ASSIGNMENT: Every entry must appear in the answer exactly as it does here.

INPUT FOR THIS TASK:
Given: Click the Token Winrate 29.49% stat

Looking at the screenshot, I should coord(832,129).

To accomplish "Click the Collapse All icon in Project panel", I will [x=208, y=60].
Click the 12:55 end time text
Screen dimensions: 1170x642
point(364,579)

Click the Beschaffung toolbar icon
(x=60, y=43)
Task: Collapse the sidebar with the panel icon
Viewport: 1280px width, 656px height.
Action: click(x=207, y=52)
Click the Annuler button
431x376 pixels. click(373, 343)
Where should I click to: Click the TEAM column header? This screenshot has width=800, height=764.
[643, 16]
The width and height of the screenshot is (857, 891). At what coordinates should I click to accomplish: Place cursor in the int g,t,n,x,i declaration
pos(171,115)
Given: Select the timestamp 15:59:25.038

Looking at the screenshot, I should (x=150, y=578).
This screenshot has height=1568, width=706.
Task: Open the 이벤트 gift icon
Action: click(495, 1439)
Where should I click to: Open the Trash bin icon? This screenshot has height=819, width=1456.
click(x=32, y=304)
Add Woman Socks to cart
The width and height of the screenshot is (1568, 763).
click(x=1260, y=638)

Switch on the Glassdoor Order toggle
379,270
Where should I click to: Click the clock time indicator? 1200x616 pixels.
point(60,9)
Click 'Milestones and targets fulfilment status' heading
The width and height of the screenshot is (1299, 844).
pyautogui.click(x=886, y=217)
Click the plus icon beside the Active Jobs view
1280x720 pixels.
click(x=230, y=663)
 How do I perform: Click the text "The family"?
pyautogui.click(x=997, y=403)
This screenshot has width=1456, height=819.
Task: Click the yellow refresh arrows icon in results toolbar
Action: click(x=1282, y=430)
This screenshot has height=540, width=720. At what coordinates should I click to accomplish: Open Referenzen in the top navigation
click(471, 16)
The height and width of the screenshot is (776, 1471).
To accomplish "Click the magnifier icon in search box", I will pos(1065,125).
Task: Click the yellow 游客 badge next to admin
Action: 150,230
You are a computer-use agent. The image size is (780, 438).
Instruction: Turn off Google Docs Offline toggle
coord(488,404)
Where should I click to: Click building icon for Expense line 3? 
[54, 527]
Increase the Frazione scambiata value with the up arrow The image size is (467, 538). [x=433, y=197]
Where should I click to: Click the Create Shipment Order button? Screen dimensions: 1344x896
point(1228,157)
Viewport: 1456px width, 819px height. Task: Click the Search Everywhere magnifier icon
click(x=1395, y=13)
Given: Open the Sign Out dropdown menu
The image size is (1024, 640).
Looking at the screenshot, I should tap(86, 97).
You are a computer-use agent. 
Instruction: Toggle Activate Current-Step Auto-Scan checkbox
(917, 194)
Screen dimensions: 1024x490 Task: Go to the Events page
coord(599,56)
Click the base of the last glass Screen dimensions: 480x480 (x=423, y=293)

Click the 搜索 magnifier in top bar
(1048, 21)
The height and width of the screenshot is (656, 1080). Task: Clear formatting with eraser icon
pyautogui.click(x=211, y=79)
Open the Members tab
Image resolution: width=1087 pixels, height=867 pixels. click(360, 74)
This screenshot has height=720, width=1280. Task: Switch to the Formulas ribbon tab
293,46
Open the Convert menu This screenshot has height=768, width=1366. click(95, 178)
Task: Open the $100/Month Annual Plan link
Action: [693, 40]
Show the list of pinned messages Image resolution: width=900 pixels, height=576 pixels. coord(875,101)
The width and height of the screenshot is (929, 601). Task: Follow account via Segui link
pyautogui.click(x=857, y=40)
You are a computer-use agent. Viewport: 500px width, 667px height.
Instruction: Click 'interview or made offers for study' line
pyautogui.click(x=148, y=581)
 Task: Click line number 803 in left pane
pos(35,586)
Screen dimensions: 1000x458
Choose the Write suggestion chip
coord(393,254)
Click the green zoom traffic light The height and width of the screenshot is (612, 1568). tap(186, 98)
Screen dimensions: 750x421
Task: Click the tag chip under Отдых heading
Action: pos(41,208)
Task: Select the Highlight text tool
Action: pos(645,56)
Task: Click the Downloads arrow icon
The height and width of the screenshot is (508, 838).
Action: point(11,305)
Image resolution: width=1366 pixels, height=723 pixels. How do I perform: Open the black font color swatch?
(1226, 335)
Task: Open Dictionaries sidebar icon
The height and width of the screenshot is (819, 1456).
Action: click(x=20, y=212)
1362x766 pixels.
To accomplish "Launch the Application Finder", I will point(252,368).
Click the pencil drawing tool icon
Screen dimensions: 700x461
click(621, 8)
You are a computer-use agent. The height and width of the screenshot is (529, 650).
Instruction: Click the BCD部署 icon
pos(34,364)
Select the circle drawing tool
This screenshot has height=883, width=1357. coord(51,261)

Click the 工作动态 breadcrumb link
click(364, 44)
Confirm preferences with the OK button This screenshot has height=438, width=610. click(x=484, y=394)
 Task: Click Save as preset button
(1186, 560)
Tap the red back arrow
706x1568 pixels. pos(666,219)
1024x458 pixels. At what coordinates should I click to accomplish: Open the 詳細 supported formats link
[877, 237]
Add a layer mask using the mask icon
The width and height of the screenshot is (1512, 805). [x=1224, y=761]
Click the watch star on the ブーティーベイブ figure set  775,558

EXERCISE RESULT:
Given: Click the Token Winrate 29.49% stat

Looking at the screenshot, I should coord(832,129).

To accomplish "Click the Collapse All icon in Project panel", I will [x=208, y=60].
Click the 12:55 end time text
Screen dimensions: 1170x642
point(364,579)

Click the Beschaffung toolbar icon
(x=60, y=43)
Task: Collapse the sidebar with the panel icon
Viewport: 1280px width, 656px height.
Action: click(x=207, y=52)
Click the Annuler button
431x376 pixels. click(373, 343)
Where should I click to: Click the TEAM column header? This screenshot has width=800, height=764.
[643, 16]
The width and height of the screenshot is (857, 891). At what coordinates should I click to accomplish: Place cursor in the int g,t,n,x,i declaration
pos(171,115)
Given: Select the timestamp 15:59:25.038

Looking at the screenshot, I should (x=150, y=578).
This screenshot has height=1568, width=706.
Task: Open the 이벤트 gift icon
Action: click(495, 1439)
Where should I click to: Open the Trash bin icon? This screenshot has height=819, width=1456.
click(x=32, y=304)
Add Woman Socks to cart
The width and height of the screenshot is (1568, 763).
click(x=1260, y=638)

Switch on the Glassdoor Order toggle
379,270
Where should I click to: Click the clock time indicator? 1200x616 pixels.
point(60,9)
Click 'Milestones and targets fulfilment status' heading
The width and height of the screenshot is (1299, 844).
pyautogui.click(x=886, y=217)
Click the plus icon beside the Active Jobs view
1280x720 pixels.
click(x=230, y=663)
 How do I perform: Click the text "The family"?
pyautogui.click(x=997, y=403)
This screenshot has width=1456, height=819.
Task: Click the yellow refresh arrows icon in results toolbar
Action: click(x=1282, y=430)
This screenshot has height=540, width=720. At what coordinates should I click to accomplish: Open Referenzen in the top navigation
click(471, 16)
The height and width of the screenshot is (776, 1471).
To accomplish "Click the magnifier icon in search box", I will pos(1065,125).
Task: Click the yellow 游客 badge next to admin
Action: 150,230
You are a computer-use agent. The image size is (780, 438).
Instruction: Turn off Google Docs Offline toggle
coord(488,404)
Where should I click to: Click building icon for Expense line 3? 
[54, 527]
Increase the Frazione scambiata value with the up arrow The image size is (467, 538). [x=433, y=197]
Where should I click to: Click the Create Shipment Order button? Screen dimensions: 1344x896
point(1228,157)
Viewport: 1456px width, 819px height. Task: Click the Search Everywhere magnifier icon
click(x=1395, y=13)
Given: Open the Sign Out dropdown menu
The image size is (1024, 640).
Looking at the screenshot, I should tap(86, 97).
You are a computer-use agent. 
Instruction: Toggle Activate Current-Step Auto-Scan checkbox
(917, 194)
Screen dimensions: 1024x490 Task: Go to the Events page
coord(599,56)
Click the base of the last glass Screen dimensions: 480x480 (x=423, y=293)

Click the 搜索 magnifier in top bar
(1048, 21)
The height and width of the screenshot is (656, 1080). Task: Clear formatting with eraser icon
pyautogui.click(x=211, y=79)
Open the Members tab
Image resolution: width=1087 pixels, height=867 pixels. click(360, 74)
This screenshot has height=720, width=1280. Task: Switch to the Formulas ribbon tab
293,46
Open the Convert menu This screenshot has height=768, width=1366. click(95, 178)
Task: Open the $100/Month Annual Plan link
Action: [693, 40]
Show the list of pinned messages Image resolution: width=900 pixels, height=576 pixels. coord(875,101)
The width and height of the screenshot is (929, 601). Task: Follow account via Segui link
pyautogui.click(x=857, y=40)
You are a computer-use agent. Viewport: 500px width, 667px height.
Instruction: Click 'interview or made offers for study' line
pyautogui.click(x=148, y=581)
 Task: Click line number 803 in left pane
pos(35,586)
Screen dimensions: 1000x458
Choose the Write suggestion chip
coord(393,254)
Click the green zoom traffic light The height and width of the screenshot is (612, 1568). tap(186, 98)
Screen dimensions: 750x421
Task: Click the tag chip under Отдых heading
Action: pos(41,208)
Task: Select the Highlight text tool
Action: pos(645,56)
Task: Click the Downloads arrow icon
The height and width of the screenshot is (508, 838).
Action: point(11,305)
Image resolution: width=1366 pixels, height=723 pixels. How do I perform: Open the black font color swatch?
(1226, 335)
Task: Open Dictionaries sidebar icon
The height and width of the screenshot is (819, 1456).
Action: click(x=20, y=212)
1362x766 pixels.
To accomplish "Launch the Application Finder", I will point(252,368).
Click the pencil drawing tool icon
Screen dimensions: 700x461
click(621, 8)
You are a computer-use agent. The height and width of the screenshot is (529, 650).
Instruction: Click the BCD部署 icon
pos(34,364)
Select the circle drawing tool
This screenshot has height=883, width=1357. coord(51,261)

Click the 工作动态 breadcrumb link
click(364, 44)
Confirm preferences with the OK button This screenshot has height=438, width=610. click(x=484, y=394)
 Task: Click Save as preset button
(1186, 560)
Tap the red back arrow
706x1568 pixels. pos(666,219)
1024x458 pixels. At what coordinates should I click to accomplish: Open the 詳細 supported formats link
[877, 237]
Add a layer mask using the mask icon
The width and height of the screenshot is (1512, 805). [x=1224, y=761]
Click the watch star on the ブーティーベイブ figure set  775,558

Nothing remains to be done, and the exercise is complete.